In the vein of the former recordings, Obscure Fire stands for a megalithic form of Occult Doom Metal with a psychedelic twist (also shown through the visual artwork, combining the occult and the psychedelic). It’s a varying sonic approach, with several changes in tempo. Yet beware, for that tempo dwells in regions of ultimate slowness. Only once in a while, the speed increases a little, yet the main tempo varies from mid-paced to, well, slothfully slow. The spine around the total experience is build, refers to the guitars especially. The five pieces on this album are sort of ‘melodious’, driven by a colossal interplay of four- and six-stringed guitars. It’s a real wall-of-sound, this string-section, yet without exaggerating bruteness. Actually, the song-writing (and execution) is of an intelligent level once more, with intriguing harmonies, inventive structures and audacious rhythms. The rhythms are pounding and energetic, injected by several hypnotic tremolo leads, fuzzy melodies, esoteric textures, psychotropic recitals and bewitching solos. All this gets heavily supported by a purely monumental drums-and-percussions section. The drums are at least as characteristic for the total sound, with rumbling, then again blasting artillery patterns, ultra-doomed beats or tribal-esque samples. The trancelike, intoxicated character behind the whole gets strengthened by the vocals. SAA’s vocal timbre is of the yammering kind – hey, and this is not a negative element in this case! His tonality has something beseeching, obtesting, convoking, sermonizing, while being drenched in a somewhat monotone entanglement. Once in a while, things turn more grim and stringent in his voice, yet the ceremonial and preaching content do remain throughout the whole album.

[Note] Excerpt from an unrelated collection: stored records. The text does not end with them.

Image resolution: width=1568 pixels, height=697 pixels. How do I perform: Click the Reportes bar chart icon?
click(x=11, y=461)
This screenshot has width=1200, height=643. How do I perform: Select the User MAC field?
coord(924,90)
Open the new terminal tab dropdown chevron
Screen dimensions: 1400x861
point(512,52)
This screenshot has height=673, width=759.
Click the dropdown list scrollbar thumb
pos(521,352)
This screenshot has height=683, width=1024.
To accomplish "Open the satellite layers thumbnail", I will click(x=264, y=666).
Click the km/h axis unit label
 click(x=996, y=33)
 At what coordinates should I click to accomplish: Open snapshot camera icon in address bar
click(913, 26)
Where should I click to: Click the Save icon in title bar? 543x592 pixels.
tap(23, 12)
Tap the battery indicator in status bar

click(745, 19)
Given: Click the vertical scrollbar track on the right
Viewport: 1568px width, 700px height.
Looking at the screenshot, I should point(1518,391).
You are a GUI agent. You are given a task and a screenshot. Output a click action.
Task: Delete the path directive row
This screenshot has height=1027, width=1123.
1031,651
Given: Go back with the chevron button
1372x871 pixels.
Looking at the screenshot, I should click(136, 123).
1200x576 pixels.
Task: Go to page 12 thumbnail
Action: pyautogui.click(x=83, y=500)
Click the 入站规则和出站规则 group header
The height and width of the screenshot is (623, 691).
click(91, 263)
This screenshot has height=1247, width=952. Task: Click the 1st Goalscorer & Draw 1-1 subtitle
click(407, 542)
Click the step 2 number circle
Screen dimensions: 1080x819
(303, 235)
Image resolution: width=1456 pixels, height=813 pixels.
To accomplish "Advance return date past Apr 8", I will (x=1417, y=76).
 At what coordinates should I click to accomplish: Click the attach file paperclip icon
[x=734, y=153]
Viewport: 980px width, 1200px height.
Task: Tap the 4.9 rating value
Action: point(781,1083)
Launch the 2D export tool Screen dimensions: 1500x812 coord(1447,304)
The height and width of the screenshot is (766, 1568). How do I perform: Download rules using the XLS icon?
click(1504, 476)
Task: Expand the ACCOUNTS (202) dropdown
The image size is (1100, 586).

The production is of undeniably high-leveled pitch, with a focus on heaviness. The decent mix offers a righteous interplay of all members involved, and I am pretty sure that the vocals are somewhat ‘at the background’ on purpose; which works well, seen the occult, dark-ceremonial attitude and concept. The sound, especially when talking about the lead guitar riffage, offers that fantastic sludgy effect (do you hear that Amenra-alike sound too within the main theme of the first half from Of Silence?), without putting harshness above this band’s own-faced identity.